Two strains, 68 and TMR 9, of Micrococcus cryophilus differ in their physiological response to environmental temperature: TMR 9 is a mutant strain which will grow at temperatures inimical to the growth of the wild-type strain, 68. These growth responses have been correlated with the presence, respectively, of thermostable and thermolabile species of glutamyl-tRNA synthetase and prolyl-tRNA synthetase in the two strains. Temperature-induced structural changes in the two species of glutamyl-tRNA synthetase have been studied in an attempt to explain the functional differences between them. An isolation procedure for the purification of the stable, TMR 9 enzyme, yielding almost 200-fold purification, and the preparation of antiserum active against this protein, are described. Molecular weight determinations of glutamyl-tRNA synthetase in both 68 and TMR 9 cell extracts have been carried out by gel filtration and sucrose density gradient centrifugation. In both extracts, cross-reacting material and associated enzyme activity were to be found primarily at a position corresponding to a molecular weight of 190 000 with a minor peak at about half that weight.

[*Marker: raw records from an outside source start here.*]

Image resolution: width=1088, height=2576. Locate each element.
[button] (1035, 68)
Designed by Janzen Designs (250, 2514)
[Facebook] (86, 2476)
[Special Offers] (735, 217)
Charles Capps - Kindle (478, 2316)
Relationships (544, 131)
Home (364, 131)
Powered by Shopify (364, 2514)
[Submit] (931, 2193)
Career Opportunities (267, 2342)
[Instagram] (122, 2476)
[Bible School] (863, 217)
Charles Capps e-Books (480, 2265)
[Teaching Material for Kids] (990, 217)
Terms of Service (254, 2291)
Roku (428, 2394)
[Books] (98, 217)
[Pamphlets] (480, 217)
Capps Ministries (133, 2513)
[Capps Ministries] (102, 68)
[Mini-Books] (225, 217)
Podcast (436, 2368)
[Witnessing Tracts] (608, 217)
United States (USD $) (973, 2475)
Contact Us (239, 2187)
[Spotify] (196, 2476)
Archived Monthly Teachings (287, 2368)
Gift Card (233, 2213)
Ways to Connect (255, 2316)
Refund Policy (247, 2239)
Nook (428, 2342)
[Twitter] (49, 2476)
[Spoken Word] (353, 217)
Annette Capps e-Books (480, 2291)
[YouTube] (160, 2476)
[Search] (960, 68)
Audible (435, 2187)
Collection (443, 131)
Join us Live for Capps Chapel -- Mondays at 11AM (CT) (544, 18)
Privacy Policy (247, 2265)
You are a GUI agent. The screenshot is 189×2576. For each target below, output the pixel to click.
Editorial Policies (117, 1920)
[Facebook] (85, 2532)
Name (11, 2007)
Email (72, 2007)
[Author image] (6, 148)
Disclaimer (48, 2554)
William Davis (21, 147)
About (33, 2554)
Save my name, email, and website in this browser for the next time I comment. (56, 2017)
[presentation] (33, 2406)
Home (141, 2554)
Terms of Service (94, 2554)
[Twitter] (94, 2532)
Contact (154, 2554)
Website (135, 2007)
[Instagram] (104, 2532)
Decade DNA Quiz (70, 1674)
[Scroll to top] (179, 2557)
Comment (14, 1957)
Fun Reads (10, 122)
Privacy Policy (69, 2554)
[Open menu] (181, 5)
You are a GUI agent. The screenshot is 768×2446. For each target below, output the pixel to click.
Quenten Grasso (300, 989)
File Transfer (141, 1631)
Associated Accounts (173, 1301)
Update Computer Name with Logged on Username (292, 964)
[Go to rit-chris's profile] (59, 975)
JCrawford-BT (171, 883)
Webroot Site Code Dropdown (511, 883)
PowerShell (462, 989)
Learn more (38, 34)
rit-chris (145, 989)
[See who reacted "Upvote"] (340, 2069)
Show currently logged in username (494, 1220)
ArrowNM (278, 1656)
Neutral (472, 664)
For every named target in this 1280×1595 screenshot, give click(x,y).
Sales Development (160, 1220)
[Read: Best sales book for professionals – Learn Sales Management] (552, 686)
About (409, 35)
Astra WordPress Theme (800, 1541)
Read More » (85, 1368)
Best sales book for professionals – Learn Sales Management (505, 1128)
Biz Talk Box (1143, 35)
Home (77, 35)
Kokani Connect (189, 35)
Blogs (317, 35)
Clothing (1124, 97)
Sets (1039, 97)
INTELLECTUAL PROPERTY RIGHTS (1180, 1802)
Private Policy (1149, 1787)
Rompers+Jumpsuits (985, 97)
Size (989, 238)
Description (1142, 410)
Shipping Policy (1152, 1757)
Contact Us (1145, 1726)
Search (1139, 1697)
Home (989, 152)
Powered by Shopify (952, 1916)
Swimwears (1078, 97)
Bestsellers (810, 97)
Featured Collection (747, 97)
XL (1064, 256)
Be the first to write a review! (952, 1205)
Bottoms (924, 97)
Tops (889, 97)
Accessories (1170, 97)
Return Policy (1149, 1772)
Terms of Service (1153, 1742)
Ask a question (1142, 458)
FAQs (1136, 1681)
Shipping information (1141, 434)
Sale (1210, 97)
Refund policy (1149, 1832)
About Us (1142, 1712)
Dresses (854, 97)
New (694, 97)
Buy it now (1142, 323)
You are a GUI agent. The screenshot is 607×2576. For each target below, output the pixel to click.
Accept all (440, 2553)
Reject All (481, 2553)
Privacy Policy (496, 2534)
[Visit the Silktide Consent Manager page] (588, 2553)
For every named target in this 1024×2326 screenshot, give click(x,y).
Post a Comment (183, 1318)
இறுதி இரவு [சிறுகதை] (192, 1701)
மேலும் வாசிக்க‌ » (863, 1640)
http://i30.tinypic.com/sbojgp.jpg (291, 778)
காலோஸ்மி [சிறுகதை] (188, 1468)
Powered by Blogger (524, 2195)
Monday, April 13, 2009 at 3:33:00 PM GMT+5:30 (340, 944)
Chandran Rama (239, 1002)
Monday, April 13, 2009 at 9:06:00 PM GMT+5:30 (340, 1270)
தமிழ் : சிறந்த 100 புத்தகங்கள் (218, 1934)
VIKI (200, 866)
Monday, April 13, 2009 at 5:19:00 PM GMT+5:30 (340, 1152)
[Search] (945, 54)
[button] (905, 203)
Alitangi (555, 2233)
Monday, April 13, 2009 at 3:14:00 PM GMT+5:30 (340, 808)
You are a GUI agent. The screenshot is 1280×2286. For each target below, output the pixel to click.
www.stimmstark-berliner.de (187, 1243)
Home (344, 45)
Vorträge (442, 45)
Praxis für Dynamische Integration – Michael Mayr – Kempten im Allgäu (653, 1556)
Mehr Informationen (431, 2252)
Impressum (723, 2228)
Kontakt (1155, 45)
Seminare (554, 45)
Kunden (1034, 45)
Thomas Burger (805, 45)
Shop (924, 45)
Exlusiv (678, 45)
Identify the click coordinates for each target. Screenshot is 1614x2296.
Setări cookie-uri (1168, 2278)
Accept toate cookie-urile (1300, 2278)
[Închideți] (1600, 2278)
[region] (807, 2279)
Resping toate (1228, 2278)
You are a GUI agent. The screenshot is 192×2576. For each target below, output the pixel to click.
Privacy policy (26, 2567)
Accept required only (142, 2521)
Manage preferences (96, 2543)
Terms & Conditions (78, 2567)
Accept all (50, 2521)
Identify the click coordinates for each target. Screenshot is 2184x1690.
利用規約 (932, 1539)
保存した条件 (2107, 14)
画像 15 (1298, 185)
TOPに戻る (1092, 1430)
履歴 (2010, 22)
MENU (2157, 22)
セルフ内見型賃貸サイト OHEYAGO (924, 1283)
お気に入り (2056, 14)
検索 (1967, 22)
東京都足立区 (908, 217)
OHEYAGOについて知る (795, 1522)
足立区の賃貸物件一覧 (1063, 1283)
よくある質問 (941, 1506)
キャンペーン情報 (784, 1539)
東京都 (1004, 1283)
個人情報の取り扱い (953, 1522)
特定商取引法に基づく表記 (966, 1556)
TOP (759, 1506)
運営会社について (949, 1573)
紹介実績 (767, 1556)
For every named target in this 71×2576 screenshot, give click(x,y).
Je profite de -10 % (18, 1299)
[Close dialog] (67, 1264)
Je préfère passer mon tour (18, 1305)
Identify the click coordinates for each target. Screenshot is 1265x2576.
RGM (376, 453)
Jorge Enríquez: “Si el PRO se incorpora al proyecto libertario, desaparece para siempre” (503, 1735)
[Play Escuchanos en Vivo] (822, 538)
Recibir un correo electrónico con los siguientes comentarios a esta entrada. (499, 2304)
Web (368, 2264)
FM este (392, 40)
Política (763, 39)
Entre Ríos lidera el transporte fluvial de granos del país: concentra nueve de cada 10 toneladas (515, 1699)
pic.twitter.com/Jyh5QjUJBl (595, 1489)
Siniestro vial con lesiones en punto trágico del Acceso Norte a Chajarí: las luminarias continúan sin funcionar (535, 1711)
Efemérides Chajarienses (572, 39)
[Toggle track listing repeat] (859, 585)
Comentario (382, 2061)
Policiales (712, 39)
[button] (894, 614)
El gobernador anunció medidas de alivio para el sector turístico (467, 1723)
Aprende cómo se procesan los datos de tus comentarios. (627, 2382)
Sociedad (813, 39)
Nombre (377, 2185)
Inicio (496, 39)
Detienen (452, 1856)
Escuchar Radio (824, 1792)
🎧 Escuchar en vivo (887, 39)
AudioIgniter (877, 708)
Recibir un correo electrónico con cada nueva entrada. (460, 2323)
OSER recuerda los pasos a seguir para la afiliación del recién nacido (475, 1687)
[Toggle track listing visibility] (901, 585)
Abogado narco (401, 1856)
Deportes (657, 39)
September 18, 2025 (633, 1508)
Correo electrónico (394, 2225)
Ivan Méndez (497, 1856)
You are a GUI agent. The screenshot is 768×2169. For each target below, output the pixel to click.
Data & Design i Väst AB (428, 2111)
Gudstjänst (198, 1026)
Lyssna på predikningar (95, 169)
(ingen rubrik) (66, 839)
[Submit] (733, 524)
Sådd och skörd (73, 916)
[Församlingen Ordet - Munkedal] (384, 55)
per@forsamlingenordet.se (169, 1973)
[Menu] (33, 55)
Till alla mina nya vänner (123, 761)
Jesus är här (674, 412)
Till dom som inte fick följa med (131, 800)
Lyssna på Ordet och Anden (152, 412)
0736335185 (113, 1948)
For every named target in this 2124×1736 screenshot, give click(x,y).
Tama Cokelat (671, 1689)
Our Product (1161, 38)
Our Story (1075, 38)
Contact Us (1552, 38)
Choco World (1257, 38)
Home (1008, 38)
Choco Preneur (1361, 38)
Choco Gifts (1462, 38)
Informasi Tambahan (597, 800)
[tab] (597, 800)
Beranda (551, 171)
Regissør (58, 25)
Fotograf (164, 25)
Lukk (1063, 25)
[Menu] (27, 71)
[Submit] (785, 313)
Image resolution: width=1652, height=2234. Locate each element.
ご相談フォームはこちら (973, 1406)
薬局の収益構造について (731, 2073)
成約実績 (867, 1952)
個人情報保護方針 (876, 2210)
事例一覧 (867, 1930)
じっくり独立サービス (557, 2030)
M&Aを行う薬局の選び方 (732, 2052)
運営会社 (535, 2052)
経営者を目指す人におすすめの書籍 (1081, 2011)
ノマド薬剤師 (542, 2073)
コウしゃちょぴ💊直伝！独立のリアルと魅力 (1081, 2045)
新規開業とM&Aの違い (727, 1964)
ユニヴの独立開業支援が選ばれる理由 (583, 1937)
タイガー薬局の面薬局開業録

Heating wild-type extracts at 30° prior to chromatography led to the appearance of cross-reacting material, with no associated enzyme activity, with an estimated molecular weight of 53 000, this accumulation being correlated with a loss of activity and cross-reacting material from the 190 000 and 100 000 molecular weight positions. No re-association of these small subunits was observed. The mutant enzyme could also be broken down to inactive subunits of similar weight, but only under extreme conditions. © 1969.